Malcolm Woldenberg, a native of Montreal, with his friend Stephen Goldring, founded Magnolia Marketing Company in New Orleans in 1944. Magnolia became a leading distributer of beer, wine and liquor.
Woldenberg, who died in 1982, dedicated his later years to philanthropy that continues today through the Woldenberg Foundation, which has made major contributions to JCRS, Touro Infirmary, Tulane University, the City of New Orleans, and many cultural, civic and health related programs in Israel.
Mike Cahn, a Mississippi native, and Blanche Lazard, a New Orleanian, met and married in New Orleans in 1911. They had two sons, Emile and Jules. Their two sons, together with their spouses, Adele and June, carried on a tradition of passionate and involved philanthropy, that has now passed down to their children, New Orleanians Jimmy and Marie Cahn, and Richard and Vivian Cahn, through the Cahn Family Foundation.
Mike and Blanche Cahn were already supporters of, and mentors to, the residents of the former Jewish Children’s Home in the early part of the 20th century, when in 1936, their son, the late Emile Cahn, married Adele Karp. Adele was one of four Karp sisters raised at the Home. Today, at age 97, Adele Karp Cahn is one of the oldest and most proud surviving alumni of the Jewish Children’s Home.

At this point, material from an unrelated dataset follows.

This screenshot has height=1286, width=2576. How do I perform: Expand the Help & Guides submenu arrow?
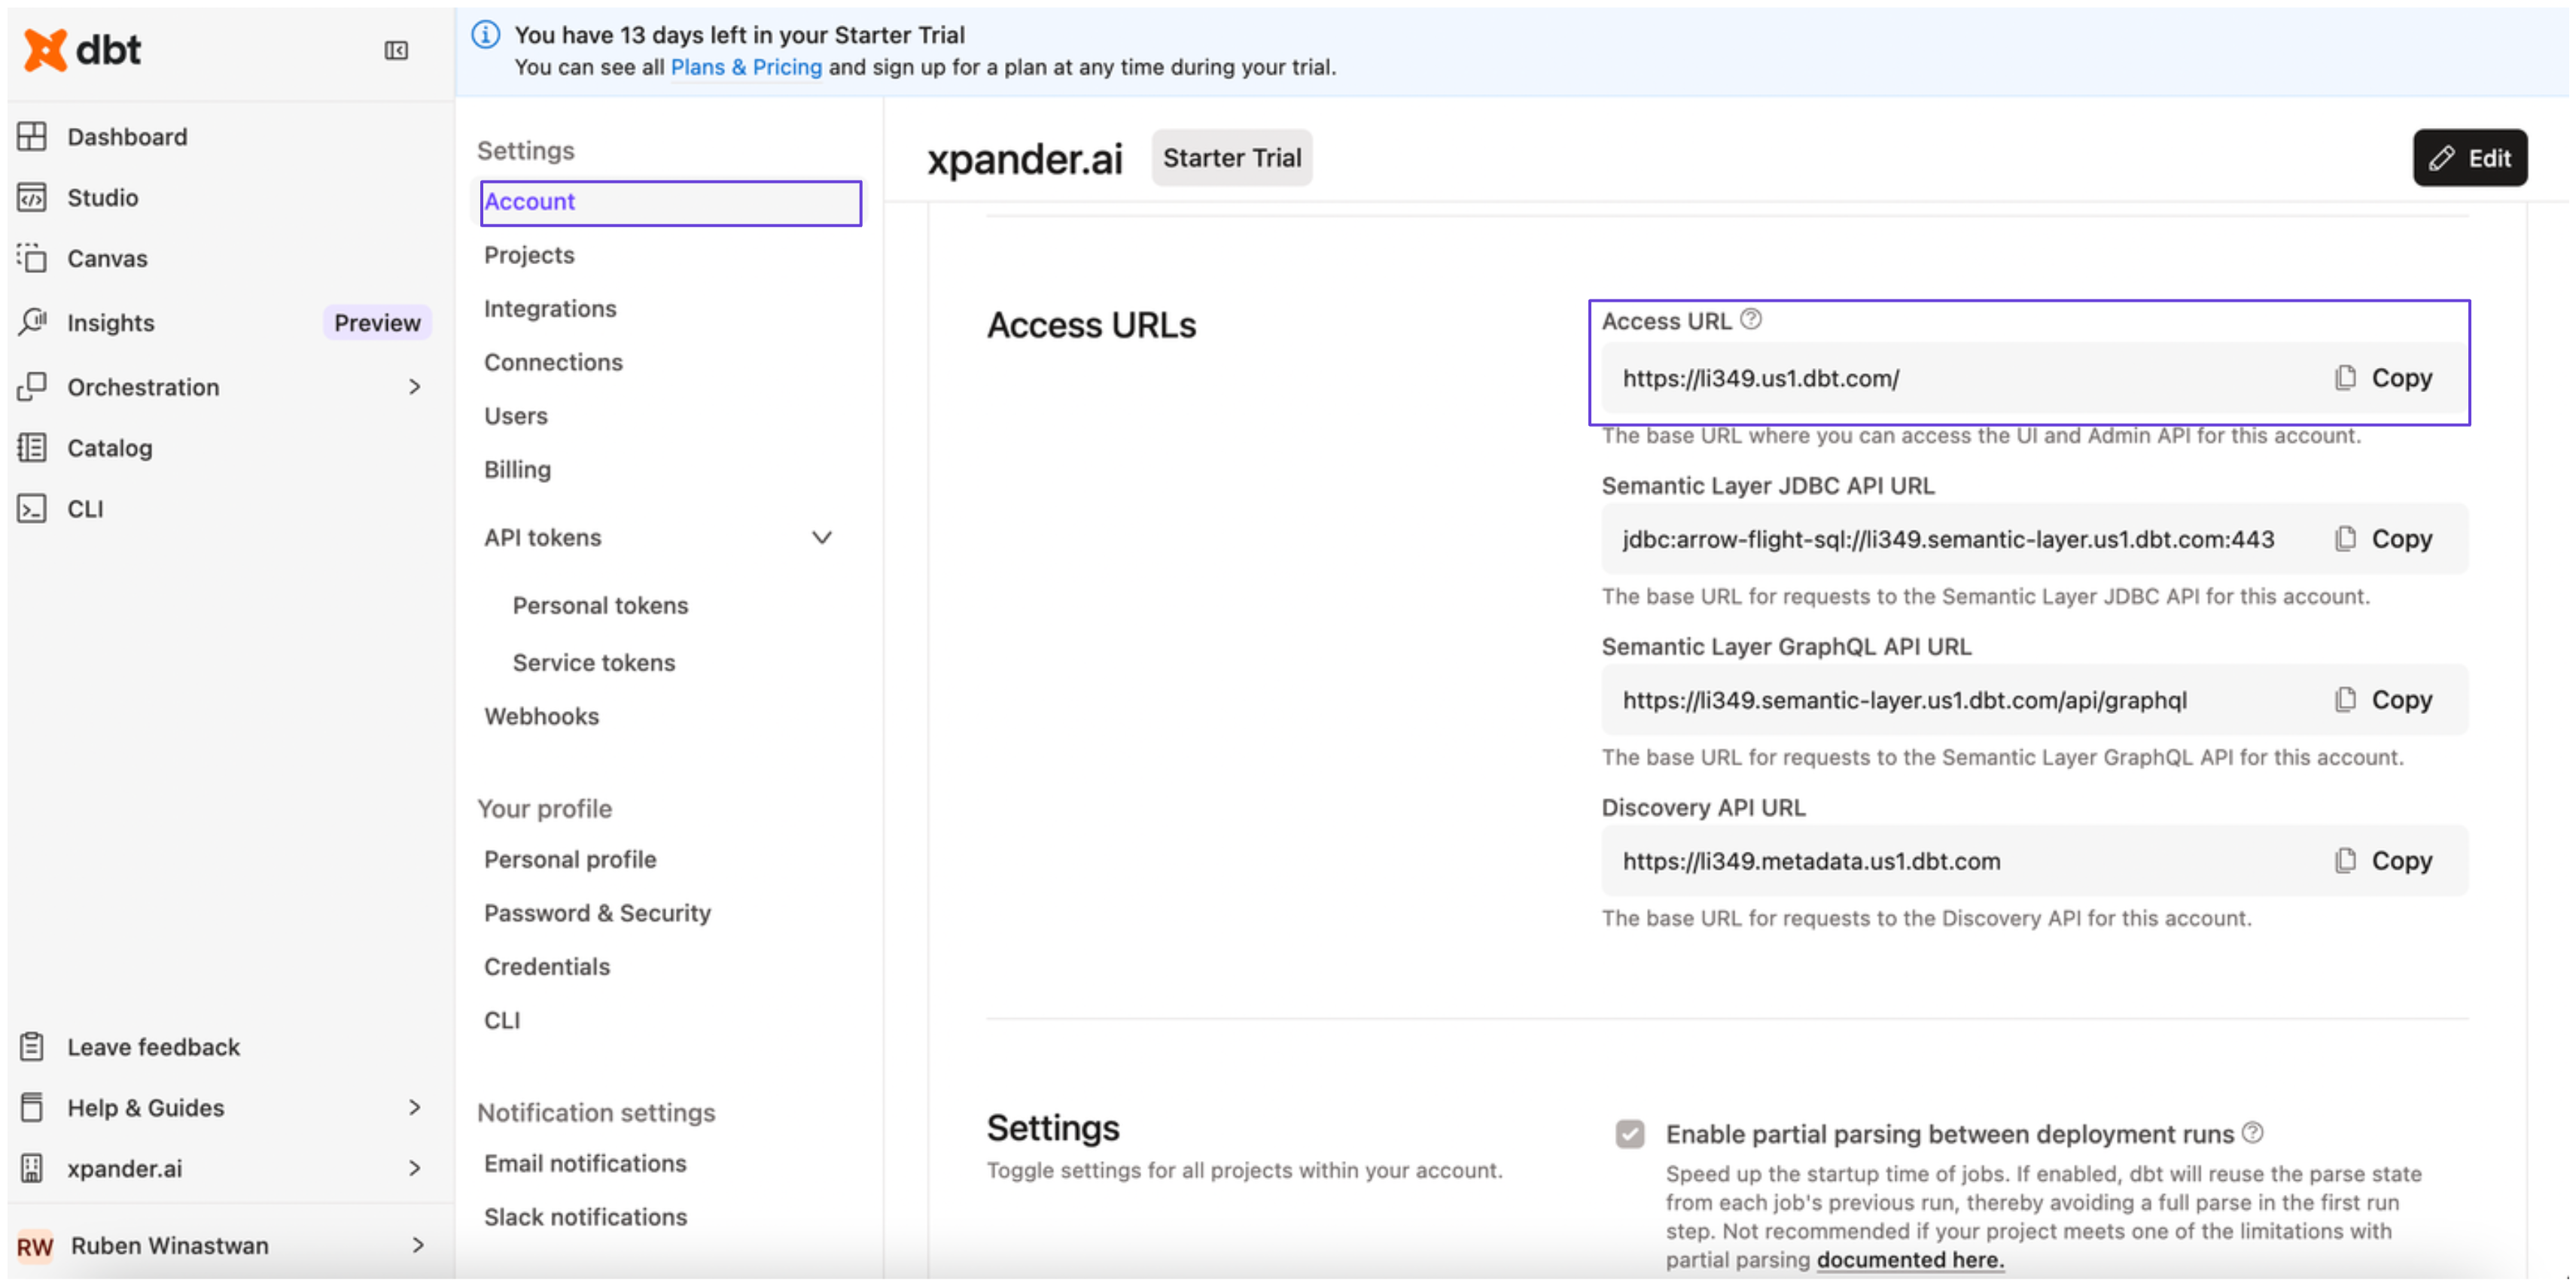point(415,1106)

Like Adele Karp Cahn and her three siblings, Elias Klein and his brother, Ike, in the 1930s, found themselves in need of assistance from the Jewish community of New Orleans and the former Jewish Children’s Home. Elias and Ike were child refugees, who were sent out of Nazi Germany by their parents, who were left behind. The community helped to place the boys with New Orleanian Lillian Greenwald, who became their foster mother.

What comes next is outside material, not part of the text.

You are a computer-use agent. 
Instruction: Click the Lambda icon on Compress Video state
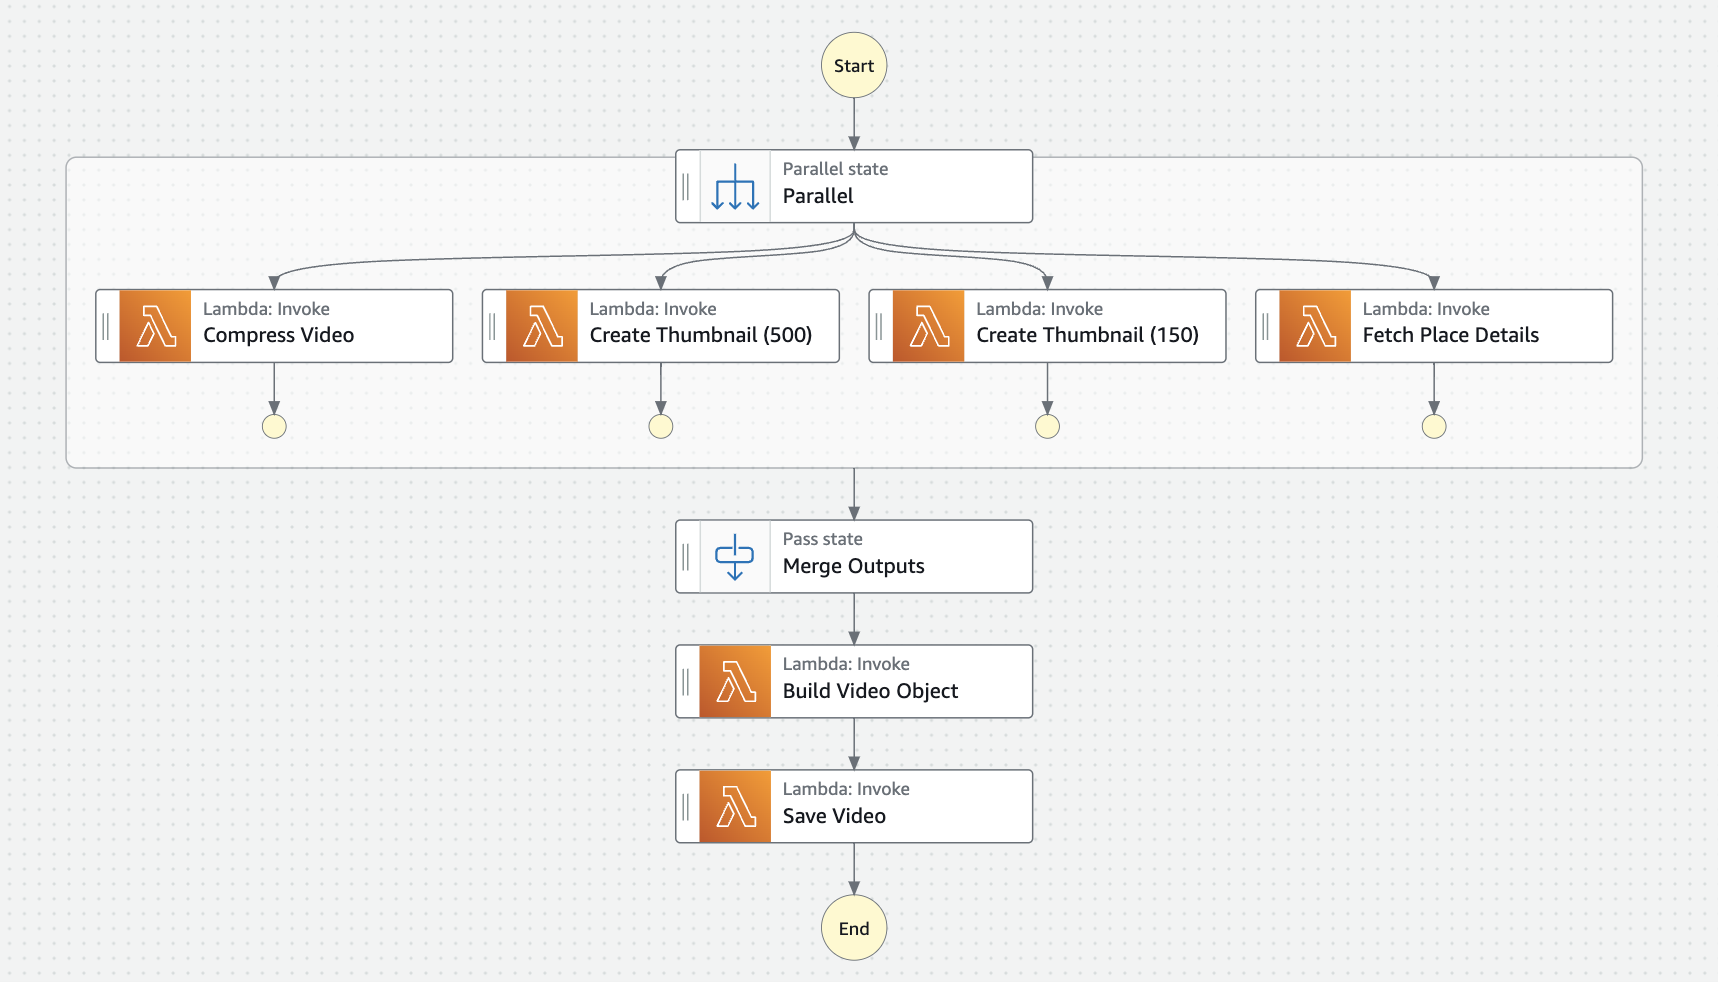click(154, 325)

Elias married native Beverly Aronowitz in 1948. The couple was residing in New Orleans in 1981, when a teaching position at the University of Louisville Medical School lured Elias from his position as the director of the Gulf South Research Institute. In appreciation of the support that the young Klein boys received from New Orleans Jewish institutions, Elias and Beverly have given back to New Orleans, and together with their children, have created a college scholarship fund at JCRS that supports children from refugee families.
In 1993, Harold Grinspoon a real estate developer, created a family foundation whose original mission was to support services for residents of Western Massachusetts and to support a variety of programs for various Jewish communities. Over time, both the mission of the Harold Grinspoon Foundation and the number of his own family members that he involved in the foundation has grown exponentially.
One deep passion for Grinspoon is his desire to enhance Jewish continuity, and to channel that passion through programs for Jewish youth and young families. In 2006, the Harold Grinspoon Foundation launched the PJ Library, a program that now provides free, monthly Jewish-themed books to 136,000 Jewish youth in North America. PJ has also expanded into South America, Australia, and Israel. With additional local support from the Goldring Family Foundation, JCRS administers PJ in New Orleans and across parts of six states, providing over 900 Jewish youth each year with book subscriptions.
The Grinspoon Foundation also believes strongly in the value of Jewish overnight summer camping, which is also one of the primary initiatives of JCRS. The JCamp 180 program works with over 75 camps on consulting and grant-matching.
The gala is slated to begin at 6:30 p.m. on March 7. The agency’s annual meeting will be held on March 8 at 10 a.m. at the Uptown Jewish Community Center, which is located in the spot where the Jewish Children’s Home was located.
Also on March 8, the agency is planning a 2 p.m. family celebration of eight years managing the PJ Library in New Orleans. The Grinspoon family initiative provides free Judaic books monthly to children from the ages of six months to eight years. JCRS coordinates PJ Library in New Orleans and other areas of its region that are not already covered by local groups.